Thanks for your piece on Emmanuel Okala. He was one of the safest pair of hands that ever lived. A real legend.—Ekundayo Ayodele Adeniran
Emmanuel Okala is indeed a legend. Those were the legendary magic hands that kept for Nigeria.—Nick Idoko
A great legend. Like many others, they are abandoned to wallow in wretch.—Ifeanyi Unaeze
Handsome and aging ingloriously. That’s the story of Emmanuel Okala our legendary goalkeeper—Simeon Mpamugoh
So moving a piece. Thanks Egbon Mike for this. You’ve merely relayed the tragedy of our country. We seem to be lukewarm about taking care of our heroes. We are only interested in reaping their active energies and dumping them thereafter. Many of those who served the country in their prime in different capacities are now a sorry sight. We can’t even ask what’s happening to the memory of our great footballers like Sam Okwaraji who died in active service or our ace commentator, Ernest Okonkwo. What’s more tragic for Emmanuel Okala, a magic hand in the goalpost and his mates is that the National Stadium, Surulere, Lagos, where they plied their trade has been in decrepit state for many years. And no one seems to care. Each time I pass through the National Stadium, I weep for Nigeria. Which country in the world leaves its own version of Wembley in that sorry state?—Tony Iyare
My God! Is this Emmanuel Okala, once Africa’s best goalkeeper?—Sam Amaramiro Pepple
Mike, for all the usual seductiveness of your prose, I think you are too gloomy on old footballers. The likes of Okala are in our age bracket. Given Nigeria’s life expectancy at 53.05 years (2015), we are more than 10 years lucky to still be alive. Yes, the Okalas weren’t lucky enough to play professional football in Europe. But they were justly rewarded playing local football. For winning the then Challenge Cup in 1972 players of Bendel Insurance FC of Benin were given Vespa motorcycles. IICC Shooting Stars of Ibadan gave the winners of the 1976 African Cup winners a VW Beetle each —Tom Odemwingie
Thanks for your great insight, Tom Odemwingie. We were not given any cars in 1976. We were gifted the Volkswagen cars in 1977 after we failed to defeat Rangers in the semi-final match of the African Cup winners Cup in Kaduna.
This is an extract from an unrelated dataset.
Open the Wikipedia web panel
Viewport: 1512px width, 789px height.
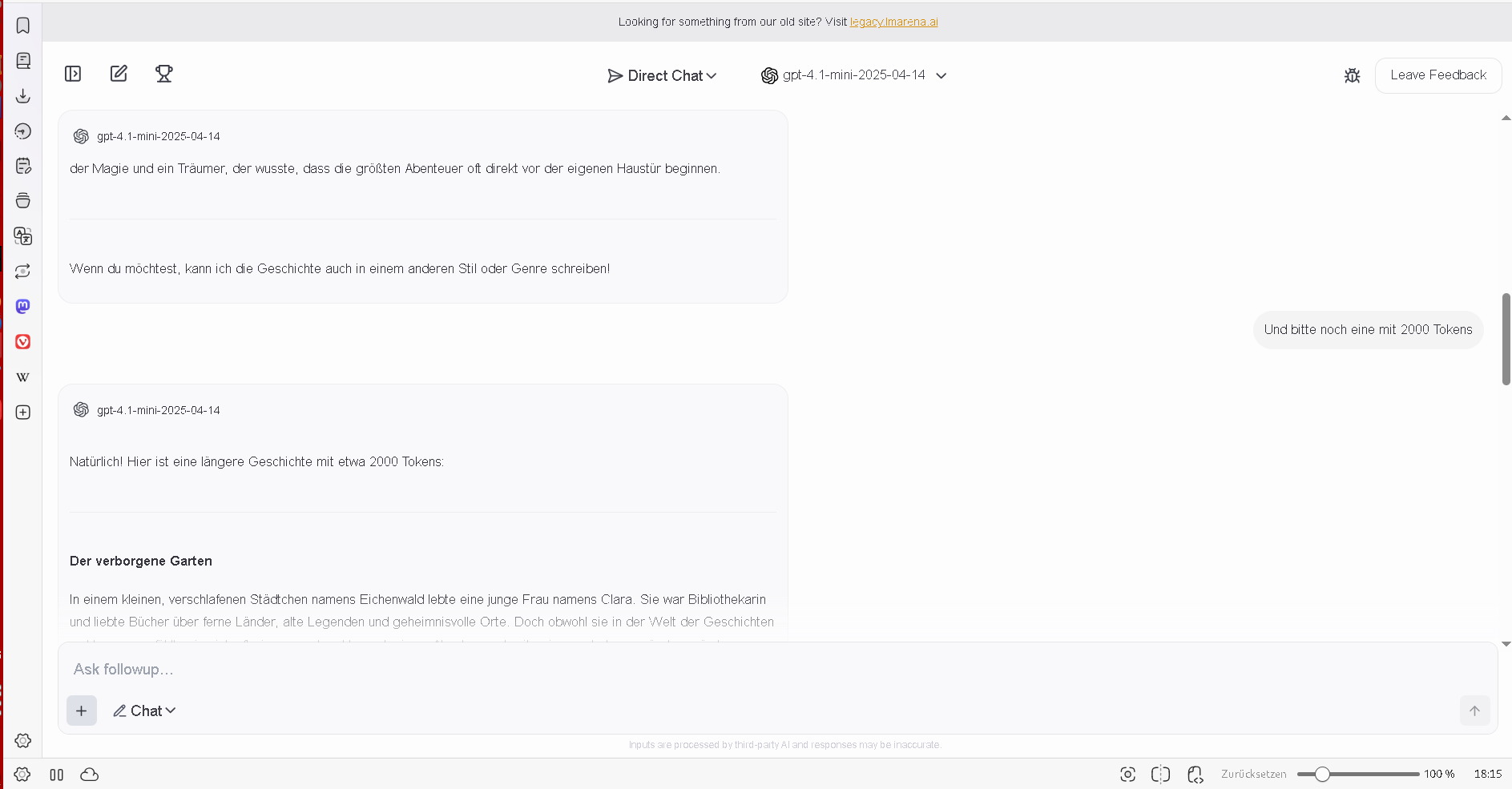(23, 377)
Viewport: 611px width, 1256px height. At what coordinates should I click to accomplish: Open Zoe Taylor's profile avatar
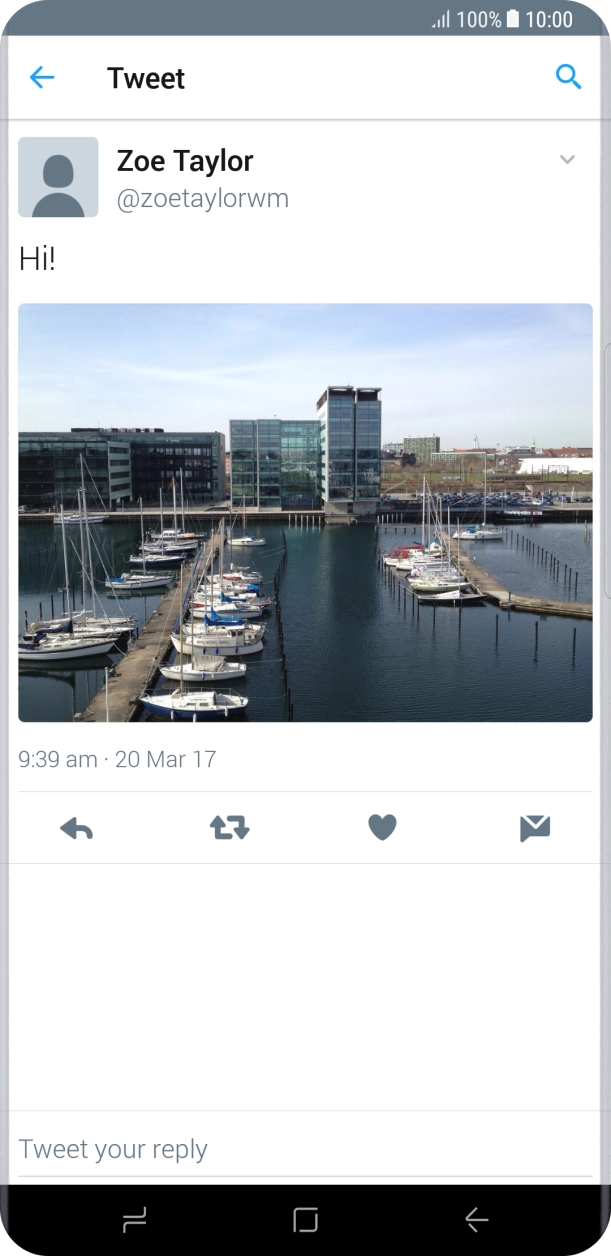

The governor felt that although we lost, we had put up our best effort. This is just for correct documentation. Emmanuel Okala was the first Nigerian footballer to be awarded a version of the African Best Player Award by ASJU —Segun Odegbami
Mike, thanks so much for your piece on Emmanuel Okala. For those who read in between the lines, you message is undeniably, superbly eloquent. —Bosah Gabriel Iwobi
After reading your piece on Emmanuel Okala, I agree with you that age is unfair. —Yomi Idowu
Your piece on Emmanuel Okala was beautifully structured. I love it. Kudos, Mike. –Abiodun Adigun
In a country where Ann Chiejine earned a legendary status over Emmanuel Okala, what a pity! Good write up sir. I wish you mentioned his late brother too, Patrick Okala.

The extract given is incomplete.